A Procuradoria-Geral da República informou à LJR que a solicitação de resposta para essa reportagem havia sido encaminhada ao "grupo de solicitações de informações sobre processos criminais". No entanto, até o fechamento da reportagem, a LJR não havia recebido nenhuma informação adicional.

LJR também tentou entrar em contato com a Jurisdição Especial para a Paz, mas não recebeu resposta até o fechamento da reportagem.

"Eu diria que, na realidade, na Colômbia, a norma é a impunidade e acho que um poder muito grande na Colômbia já tomou a decisão de que me foi feita justiça suficiente com a condenação de três homens", disse Duque. "Já existe uma decisão político-judicial de não permitir o progresso no caso de tortura, nem nos outros casos".

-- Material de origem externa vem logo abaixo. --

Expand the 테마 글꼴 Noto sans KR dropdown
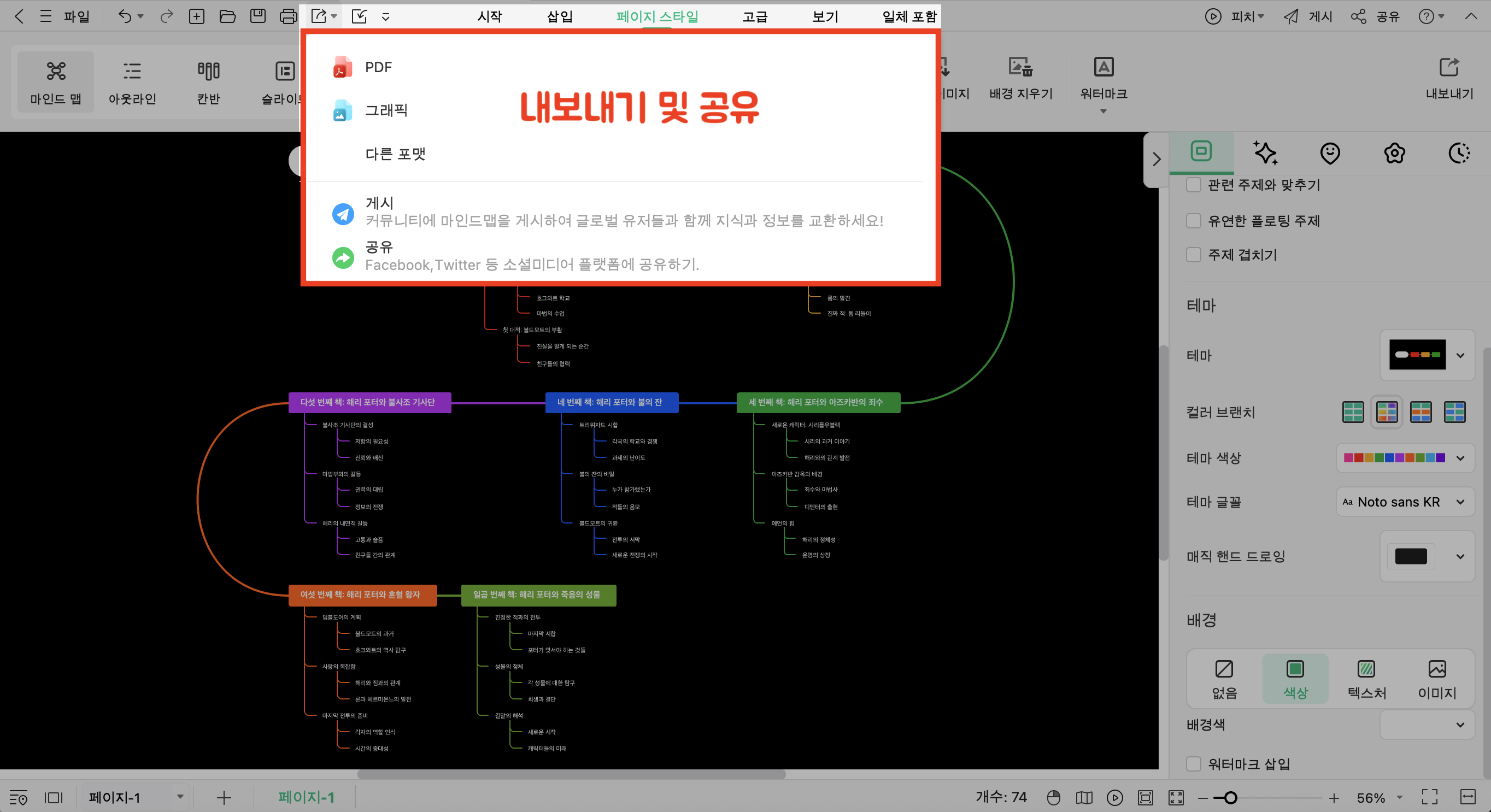click(x=1404, y=502)
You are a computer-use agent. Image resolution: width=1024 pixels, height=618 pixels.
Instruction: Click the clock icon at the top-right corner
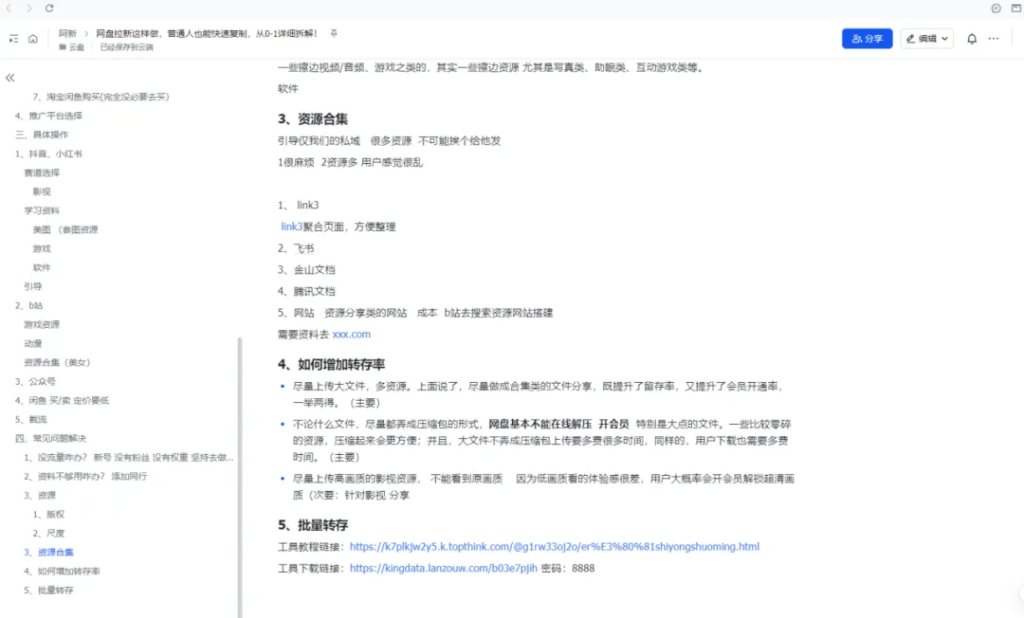(x=995, y=8)
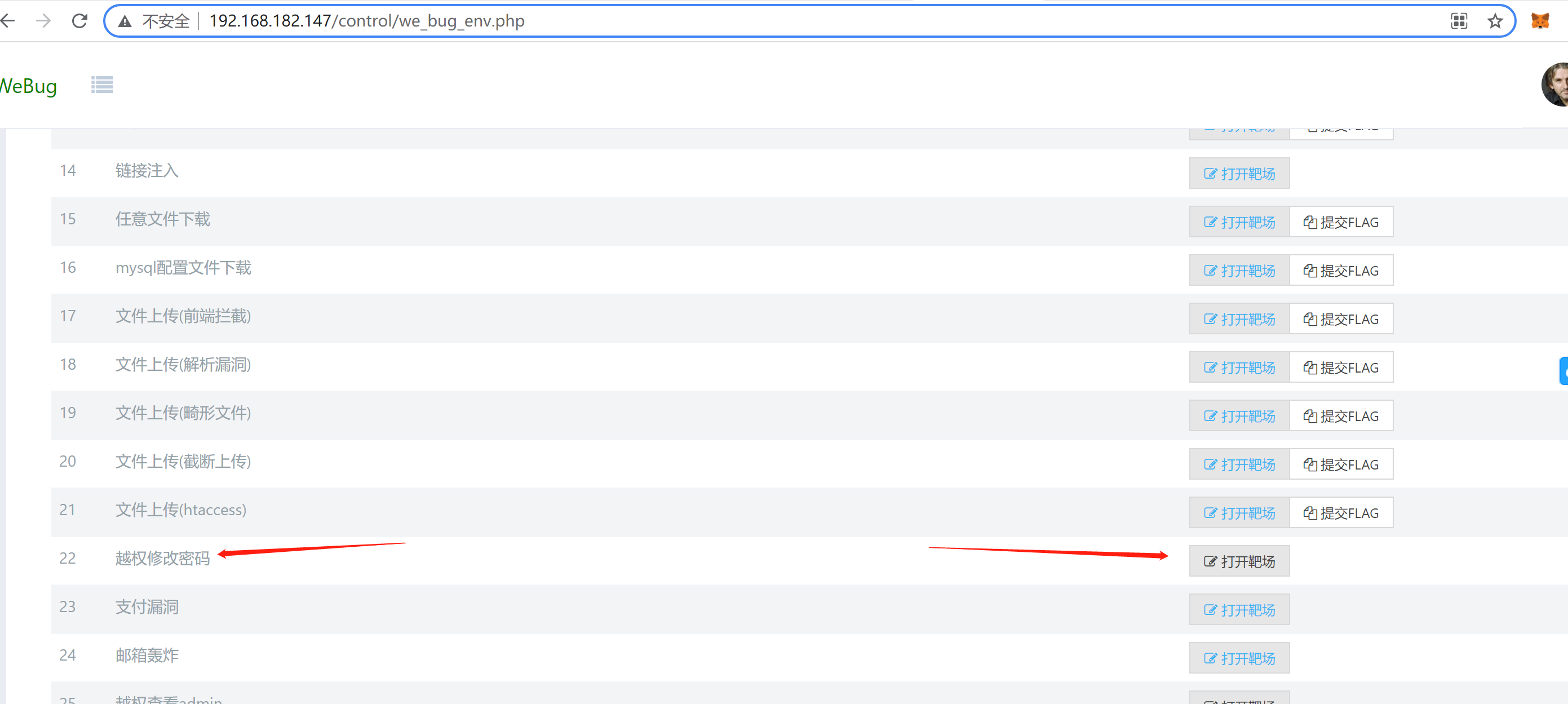Viewport: 1568px width, 704px height.
Task: Click the browser forward arrow
Action: coord(43,21)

A FLIP também alertou sobre as ameaças que Duque vem recebendo sistematicamente nos últimos 20 anos e sobre a "falta de progresso" por parte da Procuradoria-Geral da República. De acordo com o monitoramento da organização, 98% das denúncias feitas por jornalistas pelo crime de ameaças ficam impunes. Essa é uma questão para a qual o Estado colombiano recebeu até mesmo pedidos de atenção da Corte Interamericana de Direitos Humanos.

Diante desse panorama de impunidade, Duque decidiu parar de se concentrar este ano em conseguir justiça nesses casos de ameaças e se dedicar ao que realmente a faz feliz: o jornalismo.

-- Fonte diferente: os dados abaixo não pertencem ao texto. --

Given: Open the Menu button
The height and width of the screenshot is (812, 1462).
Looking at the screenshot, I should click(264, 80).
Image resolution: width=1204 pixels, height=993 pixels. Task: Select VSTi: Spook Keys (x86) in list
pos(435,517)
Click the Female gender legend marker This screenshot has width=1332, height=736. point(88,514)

"Estou realmente de saída e admitindo o que nunca quis admitir, ou seja, que essas pessoas venceram e que na Colômbia a justiça não é possível quando se trata de graves violações dos direitos humanos pelo Estado. Não é possível", disse Duque, que acrescentou que deixará de passar quase 50% do tempo investigando seu próprio caso para trabalhar em investigações jornalísticas.

De fato, ela publicou recentemente, com o projeto Forbidden Stories e o meio colombiano Cuestión Pública, a segunda parte da investigação sobre o assassinato do jornalista colombiano Rafael Moreno, ocorrido em 2022. Duque já havia apoiado a primeira parte da investigação.

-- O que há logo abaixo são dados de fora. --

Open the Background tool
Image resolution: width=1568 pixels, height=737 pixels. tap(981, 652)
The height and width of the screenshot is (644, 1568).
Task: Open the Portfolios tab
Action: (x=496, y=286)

"Essa reportagem foi bastante dolorosa porque é um caso muito triste de como na Colômbia o jornalismo crítico continua a ser silenciado depois de tantos anos e tanta dor", explicou Duque, que sabe por experiência própria que deve tomar as melhores medidas de segurança. É por isso que ela também passa parte de seu tempo treinando outros jornalistas em técnicas de segurança.

"Foi um retorno apaixonante porque o jornalismo é o que está em meu sangue, o que me faz feliz. O jornalismo investigativo é algo para o qual eu sinto que nasci para fazer e adoro fazer. E adoro poder fazer minha parte na investigação dos casos de outros jornalistas que foram assassinados ou atacados", disse Duque. “Retornar ao caso de 'Rafa' Moreno foi muito importante para mim como profissional, não apenas porque foi um consórcio com mais de 25 meios de comunicação internacionais que confiou em mim para fazer esse trabalho de campo [...], mas também porque significa poder retornar ao campo para fazer o que eu faço, o que eu sei fazer, e refletir isso de maneira profissional.”